* _Exercise instructions_
Everything in the listing below from the line containing "Technical Support (457, 885)" through the line containing "info@greenlightconsulting.com (657, 1096)" must be repeated exactly; the remaining lines are not wanted.
[Material for this task Boundary: Start]
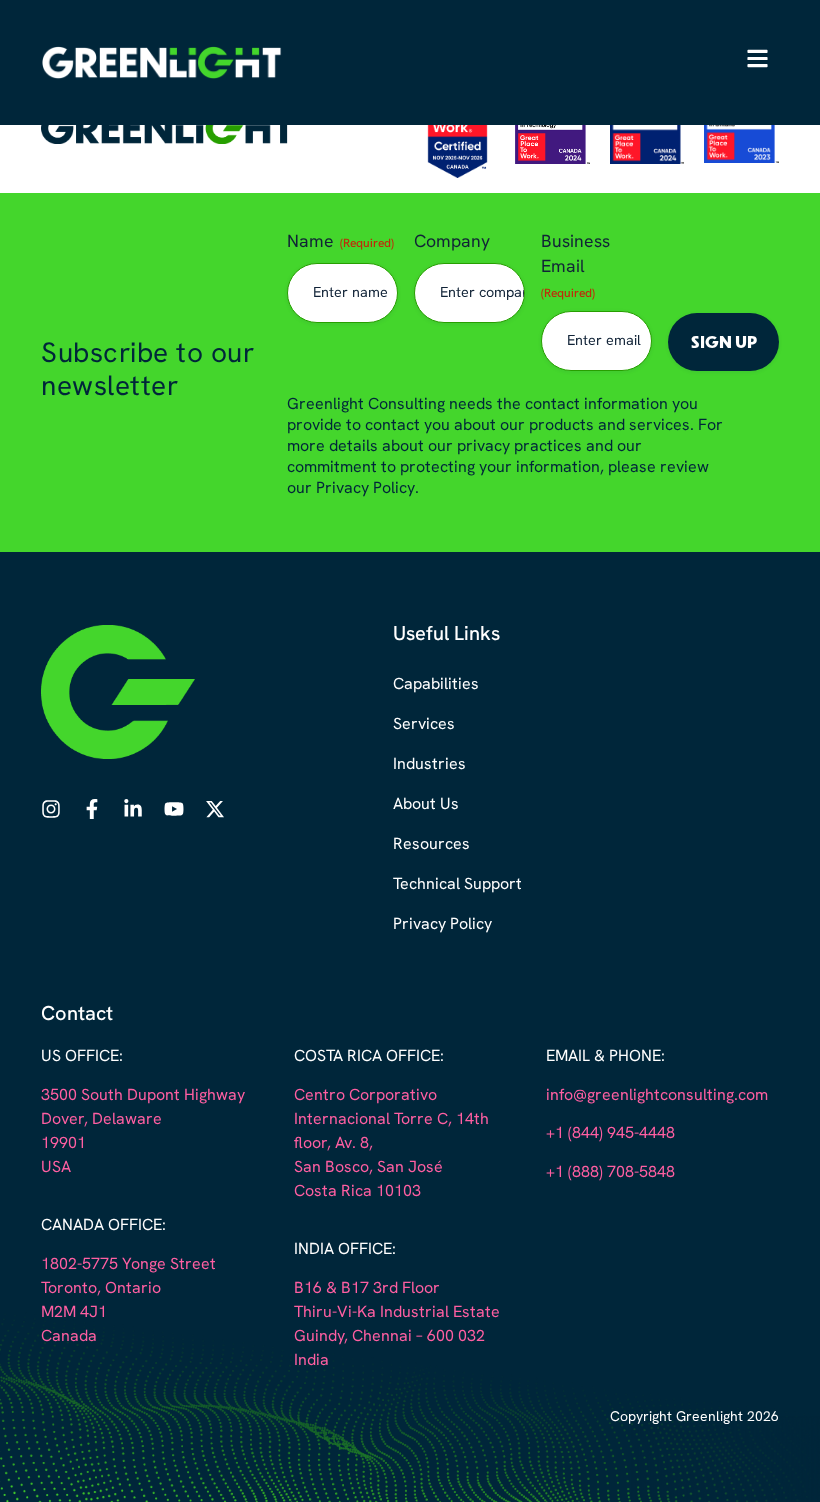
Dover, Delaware (101, 1120)
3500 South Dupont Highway (143, 1096)
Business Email (575, 267)
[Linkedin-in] (133, 809)
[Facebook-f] (92, 809)
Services (424, 725)
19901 (63, 1144)
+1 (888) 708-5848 (610, 1173)
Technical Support (457, 885)
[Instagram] (51, 809)
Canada (69, 1337)
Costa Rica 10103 (357, 1192)
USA (56, 1168)
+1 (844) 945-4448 (610, 1134)
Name (340, 242)
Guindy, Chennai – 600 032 (389, 1337)
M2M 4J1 (74, 1313)
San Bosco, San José (368, 1168)
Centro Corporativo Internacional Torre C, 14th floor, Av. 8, (391, 1120)
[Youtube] (174, 809)
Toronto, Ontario (101, 1289)
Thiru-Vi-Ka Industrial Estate (397, 1313)
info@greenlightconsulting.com (657, 1096)
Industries (429, 765)
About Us (426, 805)
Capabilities (436, 685)
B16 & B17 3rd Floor (367, 1289)
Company (452, 242)
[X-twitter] (215, 809)
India (311, 1361)
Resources (431, 845)
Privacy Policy (442, 925)
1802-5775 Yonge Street (128, 1265)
[Material for this task Boundary: End]
* _Task result_
Technical Support (457, 885)
[Instagram] (51, 809)
Canada (69, 1337)
Costa Rica 10103 (357, 1192)
USA (56, 1168)
+1 (844) 945-4448 (610, 1134)
Name (340, 242)
Guindy, Chennai – 600 032 (389, 1337)
M2M 4J1 (74, 1313)
San Bosco, San José (368, 1168)
Centro Corporativo Internacional Torre C, 14th floor, Av. 8, (391, 1120)
[Youtube] (174, 809)
Toronto, Ontario (101, 1289)
Thiru-Vi-Ka Industrial Estate (397, 1313)
info@greenlightconsulting.com (657, 1096)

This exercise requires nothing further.